7.1: Branching Out

All data structures provide a way to organize data. Different structures serve different purposes. Complex lists, as shown by the information retrieval case study of Chapter 6, can result in considerable intertwining and sharing of lists and data. Everyone is familiar with the concept of a family tree. In fact, a nice exercise would be to print the family tree for an individual whose family history is stored in the data base of that case study. The family tree is actually embedded within the lists containing the family history. Trees may be viewed as a special case of lists in which no intertwining or sharing takes place. They are the basis for structures and operations used in all aspects of programming, from the structure of programs for compilers, to work in data processing, information retrieval, and artificial intelligence. Trees are ubiquitous; they seem to sprout everywhere?/FONT>even in the field of computer science!
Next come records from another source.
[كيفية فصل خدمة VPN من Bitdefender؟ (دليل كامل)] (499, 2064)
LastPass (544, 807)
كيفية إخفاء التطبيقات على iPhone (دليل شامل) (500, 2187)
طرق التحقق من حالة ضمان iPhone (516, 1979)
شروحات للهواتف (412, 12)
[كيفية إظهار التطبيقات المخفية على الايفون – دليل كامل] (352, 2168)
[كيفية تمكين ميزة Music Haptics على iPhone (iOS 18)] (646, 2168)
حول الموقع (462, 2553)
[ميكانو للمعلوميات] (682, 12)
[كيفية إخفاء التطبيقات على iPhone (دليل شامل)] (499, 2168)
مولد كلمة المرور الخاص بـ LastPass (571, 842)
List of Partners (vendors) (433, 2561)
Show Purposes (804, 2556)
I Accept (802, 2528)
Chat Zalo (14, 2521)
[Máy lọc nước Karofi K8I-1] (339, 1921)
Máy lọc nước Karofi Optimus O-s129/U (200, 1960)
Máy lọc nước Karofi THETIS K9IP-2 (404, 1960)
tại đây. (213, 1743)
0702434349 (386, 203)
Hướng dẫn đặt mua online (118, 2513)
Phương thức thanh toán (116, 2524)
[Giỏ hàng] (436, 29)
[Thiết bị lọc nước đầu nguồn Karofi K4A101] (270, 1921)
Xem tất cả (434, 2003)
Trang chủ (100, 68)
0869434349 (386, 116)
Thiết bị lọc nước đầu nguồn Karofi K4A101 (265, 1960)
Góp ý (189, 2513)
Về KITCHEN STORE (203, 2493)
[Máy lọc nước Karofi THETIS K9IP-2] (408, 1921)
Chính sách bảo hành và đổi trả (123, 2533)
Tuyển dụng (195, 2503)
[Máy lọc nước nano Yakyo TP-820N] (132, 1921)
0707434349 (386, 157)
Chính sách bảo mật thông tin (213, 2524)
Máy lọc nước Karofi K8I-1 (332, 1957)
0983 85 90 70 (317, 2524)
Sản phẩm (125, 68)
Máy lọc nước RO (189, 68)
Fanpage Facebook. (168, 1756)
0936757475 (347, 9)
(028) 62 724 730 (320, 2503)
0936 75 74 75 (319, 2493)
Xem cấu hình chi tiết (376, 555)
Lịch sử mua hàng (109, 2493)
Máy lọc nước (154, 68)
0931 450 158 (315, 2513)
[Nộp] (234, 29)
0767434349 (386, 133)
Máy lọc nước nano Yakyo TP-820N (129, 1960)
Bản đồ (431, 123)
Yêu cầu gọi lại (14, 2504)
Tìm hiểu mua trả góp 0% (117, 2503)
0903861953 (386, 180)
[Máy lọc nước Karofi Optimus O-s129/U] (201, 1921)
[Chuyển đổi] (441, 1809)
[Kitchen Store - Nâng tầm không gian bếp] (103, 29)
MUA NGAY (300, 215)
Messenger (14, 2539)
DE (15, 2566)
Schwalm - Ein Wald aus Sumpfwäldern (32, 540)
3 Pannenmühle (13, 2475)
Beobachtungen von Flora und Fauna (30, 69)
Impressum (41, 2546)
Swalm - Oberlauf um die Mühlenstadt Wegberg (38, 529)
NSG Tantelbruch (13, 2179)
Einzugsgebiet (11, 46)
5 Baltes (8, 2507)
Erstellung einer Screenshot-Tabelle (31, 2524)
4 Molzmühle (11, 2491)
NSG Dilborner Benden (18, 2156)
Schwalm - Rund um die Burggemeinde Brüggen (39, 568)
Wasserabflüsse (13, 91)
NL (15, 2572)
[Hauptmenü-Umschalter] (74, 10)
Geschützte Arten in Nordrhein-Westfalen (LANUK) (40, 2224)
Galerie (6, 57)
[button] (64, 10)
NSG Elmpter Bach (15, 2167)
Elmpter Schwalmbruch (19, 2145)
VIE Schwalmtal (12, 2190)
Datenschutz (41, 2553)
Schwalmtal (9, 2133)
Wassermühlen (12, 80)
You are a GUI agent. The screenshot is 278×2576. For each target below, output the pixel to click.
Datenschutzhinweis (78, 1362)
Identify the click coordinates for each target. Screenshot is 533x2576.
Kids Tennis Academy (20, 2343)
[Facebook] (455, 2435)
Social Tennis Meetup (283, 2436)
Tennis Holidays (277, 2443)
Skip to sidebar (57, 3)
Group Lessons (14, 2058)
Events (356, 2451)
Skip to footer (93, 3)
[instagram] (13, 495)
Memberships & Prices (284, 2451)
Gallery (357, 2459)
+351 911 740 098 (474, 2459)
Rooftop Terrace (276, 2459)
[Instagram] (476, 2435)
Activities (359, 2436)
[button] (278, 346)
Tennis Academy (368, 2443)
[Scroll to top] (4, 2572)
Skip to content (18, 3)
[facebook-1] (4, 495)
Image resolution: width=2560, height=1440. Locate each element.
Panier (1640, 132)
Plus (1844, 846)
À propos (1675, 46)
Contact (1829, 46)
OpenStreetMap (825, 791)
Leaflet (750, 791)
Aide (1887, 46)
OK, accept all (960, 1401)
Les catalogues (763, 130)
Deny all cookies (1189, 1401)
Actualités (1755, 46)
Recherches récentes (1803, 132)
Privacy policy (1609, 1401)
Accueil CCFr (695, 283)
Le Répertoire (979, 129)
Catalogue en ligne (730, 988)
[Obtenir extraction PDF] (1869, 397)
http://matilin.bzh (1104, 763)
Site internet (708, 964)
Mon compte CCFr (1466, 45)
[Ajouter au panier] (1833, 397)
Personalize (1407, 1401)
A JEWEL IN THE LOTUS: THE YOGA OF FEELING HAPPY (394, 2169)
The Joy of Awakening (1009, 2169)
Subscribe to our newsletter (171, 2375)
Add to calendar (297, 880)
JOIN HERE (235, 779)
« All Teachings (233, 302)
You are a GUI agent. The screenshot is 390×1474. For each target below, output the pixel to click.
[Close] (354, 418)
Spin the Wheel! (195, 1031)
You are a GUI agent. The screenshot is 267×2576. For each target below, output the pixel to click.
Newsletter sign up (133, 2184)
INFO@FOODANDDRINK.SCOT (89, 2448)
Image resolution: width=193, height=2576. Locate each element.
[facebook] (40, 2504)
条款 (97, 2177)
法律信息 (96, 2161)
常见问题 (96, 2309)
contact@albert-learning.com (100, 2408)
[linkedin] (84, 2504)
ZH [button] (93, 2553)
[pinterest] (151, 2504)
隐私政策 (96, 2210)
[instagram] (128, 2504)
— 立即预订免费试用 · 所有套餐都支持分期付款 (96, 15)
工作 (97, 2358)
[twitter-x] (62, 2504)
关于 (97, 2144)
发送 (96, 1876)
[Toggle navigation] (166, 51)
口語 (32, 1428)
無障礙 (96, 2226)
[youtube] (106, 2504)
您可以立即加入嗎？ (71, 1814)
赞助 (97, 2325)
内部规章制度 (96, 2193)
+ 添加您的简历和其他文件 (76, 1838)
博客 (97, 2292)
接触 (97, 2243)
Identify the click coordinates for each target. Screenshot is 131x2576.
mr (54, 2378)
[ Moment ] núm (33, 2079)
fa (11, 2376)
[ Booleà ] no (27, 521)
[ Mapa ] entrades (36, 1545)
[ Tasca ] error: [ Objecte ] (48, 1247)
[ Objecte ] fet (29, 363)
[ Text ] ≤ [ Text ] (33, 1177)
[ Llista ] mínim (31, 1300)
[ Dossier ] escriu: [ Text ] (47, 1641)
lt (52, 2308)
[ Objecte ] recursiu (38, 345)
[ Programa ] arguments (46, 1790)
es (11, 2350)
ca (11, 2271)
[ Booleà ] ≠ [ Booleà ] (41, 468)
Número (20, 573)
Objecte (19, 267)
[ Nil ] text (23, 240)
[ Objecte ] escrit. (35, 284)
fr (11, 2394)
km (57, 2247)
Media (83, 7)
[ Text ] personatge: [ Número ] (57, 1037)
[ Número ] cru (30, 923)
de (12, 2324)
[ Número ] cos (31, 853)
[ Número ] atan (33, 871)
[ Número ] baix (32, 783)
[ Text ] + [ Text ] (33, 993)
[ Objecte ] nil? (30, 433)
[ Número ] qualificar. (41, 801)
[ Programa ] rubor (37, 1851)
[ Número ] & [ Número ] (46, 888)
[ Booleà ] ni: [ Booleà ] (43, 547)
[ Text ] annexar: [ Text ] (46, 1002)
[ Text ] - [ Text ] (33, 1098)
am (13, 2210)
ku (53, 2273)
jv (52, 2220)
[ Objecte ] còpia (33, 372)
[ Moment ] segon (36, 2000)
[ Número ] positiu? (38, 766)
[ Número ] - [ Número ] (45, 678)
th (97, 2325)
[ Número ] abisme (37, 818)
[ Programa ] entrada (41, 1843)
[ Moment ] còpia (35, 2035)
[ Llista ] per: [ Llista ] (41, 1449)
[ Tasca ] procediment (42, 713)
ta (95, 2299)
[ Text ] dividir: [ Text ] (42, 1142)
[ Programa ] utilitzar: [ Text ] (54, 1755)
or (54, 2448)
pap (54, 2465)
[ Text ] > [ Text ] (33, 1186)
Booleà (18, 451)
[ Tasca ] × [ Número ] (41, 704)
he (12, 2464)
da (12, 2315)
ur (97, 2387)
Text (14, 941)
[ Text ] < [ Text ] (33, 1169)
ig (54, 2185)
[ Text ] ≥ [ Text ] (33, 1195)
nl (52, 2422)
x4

Formally, trees are collections of nodes. Trees derive both their appearance and their name from the lines, known as branches, that connect the nodes. Understanding how to represent trees, and how to perform certain operations on them, opens the door to an appreciation of many elegant algorithms and useful techniques in computer science.

Trees play a significant role in the organization of data for efficient information retrieval and are ideal candidates for fast searches, insertions, deletions, and sequential access. Efficiency and speed are possible because trees "spread out" the data they store, so that different paths in the tree lead quickly to the relevant data. They are also convenient for conceptualizing algorithms.

Many problems can be solved by imagining all the possible answers, represented as a tree. The algorithm or program is then viewed as a traversal through the tree. The general procedure for a traversal through a tree, which will be developed in this chapter, can then be adapted and used as the basis for the program. This often results in easily created and efficient programs. In such cases the tree itself serves as a conceptual aid and need not actually be "grown" or stored in memory. Nevertheless, it provides the framework for obtaining the algorithm.

The mathematics of trees has always been of interest and is discussed quite thoroughly by Knuth [1973a]. In this chapter we consider fundamentals and introduce special trees as they are needed in subsequent chapters.

As indicated in Figure 7.1, there are many ways to depict inclusion or hierarchical relationships. Each part of the figure conveys the same information about the relations between objects A to J. Figure 7.1(a) uses indentation reminiscent of program structure, or Pascal, COBOL, and C record structure, to convey inclusion. Figure 7.1(b) uses nested blocks or sets, while Figure 7.1(c) has nested parentheses. The last, Figure 7.1(d), uses lines that branch out like a tree turned upside down. This is how the data structure that is the topic of this chapter, the tree, is depicted.

Figure 7.1 Capturing Inclusion Relationships

If Figure 7.1(a) is being used to represent the structure of a C record, then the structure shows that record A includes three fields, B, C, and D, or that D includes two subfields, I and J. The tree of Figure 7.1(d) captures this inclusion information. To a C compiler, it is also important that field B comes before C and that C precedes D. When such ordering information is needed, we use ordered trees. To capture order, as well as inclusion information, Figure 7.1(d) must be an ordered tree.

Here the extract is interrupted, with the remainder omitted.